Monica, Alberto and Porter climbed into the car and headed for Vermont to see the maples turning orange and red.
Nico and I headed to Connecticut, to the corn maze in Preston where his class was gathering for the fall social. B. had a few things organized for the kids, like visiting the calves, a hay ride and pizza.
When it comes to supervision, parents at the school keep their kids on leashes of varying lengths, but I gladly let Nico off to do as he liked -- which was to race immediately off into the maze. This was annoying to some of the parents who were trying to keep their kids from disappearing until after the pizza, etc. But I was coming off three days fighting a bad cold and just wanted to sit in the glorious September sunshine. Besides, cornfields remind me too vividly of the wilderness of childhood, and I had no interest in interfering in Nico's day.
Eventually all of the kids would disappear in the maze -- some with adults attached, some without. But one of the themes of the idle, pleasant, desultory parental conversation was about how much free reign to give kids. Some feared that a child who merrily wandered the maze, might panic as soon as they decided they wanted out. Others feared that they might meet harassing teens in the maze. Others, like me shrugged it off and saw our prejudices confirmed each time happy, sweating kids emerged from the maze to grab a drink or to show how many stamps they'd found. We'd get reports on who they'd run with or run into in the maze.
Alejandra was one who worried, though she had let her son, Matteo, go off with a group of the others, accompanied by an adult. When she heard from others that he wasn't with that group any longer, she contained her worry.
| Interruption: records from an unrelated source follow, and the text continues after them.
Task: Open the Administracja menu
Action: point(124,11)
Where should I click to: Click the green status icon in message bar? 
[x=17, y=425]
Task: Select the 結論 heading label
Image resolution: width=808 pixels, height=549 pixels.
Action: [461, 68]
Time went by and no one reported seeing him. Finally, the afternoon was stretching when Nico came out and sat with me. Alejandra asked him if he'd seen Matteo and Nico said, "He was with us, but then he separated from us." "How did that happen?" asked Alejandra. "He went off with some guy." "Who?" Nico didn't know -- hadn't seen him before. It was some man who said he'd show him where to get one of the stamps.
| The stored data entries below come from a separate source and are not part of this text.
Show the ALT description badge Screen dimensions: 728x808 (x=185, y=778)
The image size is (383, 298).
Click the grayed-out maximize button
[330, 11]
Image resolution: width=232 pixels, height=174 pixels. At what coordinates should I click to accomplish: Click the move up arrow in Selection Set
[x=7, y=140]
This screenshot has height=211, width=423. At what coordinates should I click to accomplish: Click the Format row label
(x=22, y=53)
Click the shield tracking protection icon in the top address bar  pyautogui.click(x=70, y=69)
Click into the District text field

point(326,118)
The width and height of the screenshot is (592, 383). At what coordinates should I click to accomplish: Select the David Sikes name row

Adult faces went suddenly stony, and the worst fears of parenthood didn't need to be voiced. Alejandra and B. were out of their seats heading for the maze. I was talking seriously to Nico to make sure he wasn't making anything up - that Matteo had gone off with a strange adult.
In the end, it turned out that it was the farmer who had taken Matteo and Nick around the maze showing them each and every stamp station. (Nico had not recognized him because he hadn't gone on the hayride.) But there was an unpleasant 10 or 15 minutes as a half-dozen parents went around calling for Matteo. (I suspect, as I kind of hope Alejandra doesn't, that Matteo ignored the calls for at least a while because he was on the trail of the last of the stamps.)
Nico hadn't seemed troubled during the search, and had happily helped call out his name from a bridge with Annabelle and Anya. But before we left he hugged Matteo from behind and began to cry. I asked him why he was crying and he said because he'd been afraid for Matteo being lost. Matteo looked wide-eyed at his mother who knelt to comfort Nico and told him, "that's exactly how I was when I couldn't find him. I felt terrible and I cried, too." Matteo asked her seriously, "You really cried? Like tears?", turning where Nico still gripped his shirt. "I stood on the bridge there and I cried," she told him. I don't think she had, actually -- I think she'd gone steely. But I know she was grateful now to Nico, who had made Matteo so suddenly aware.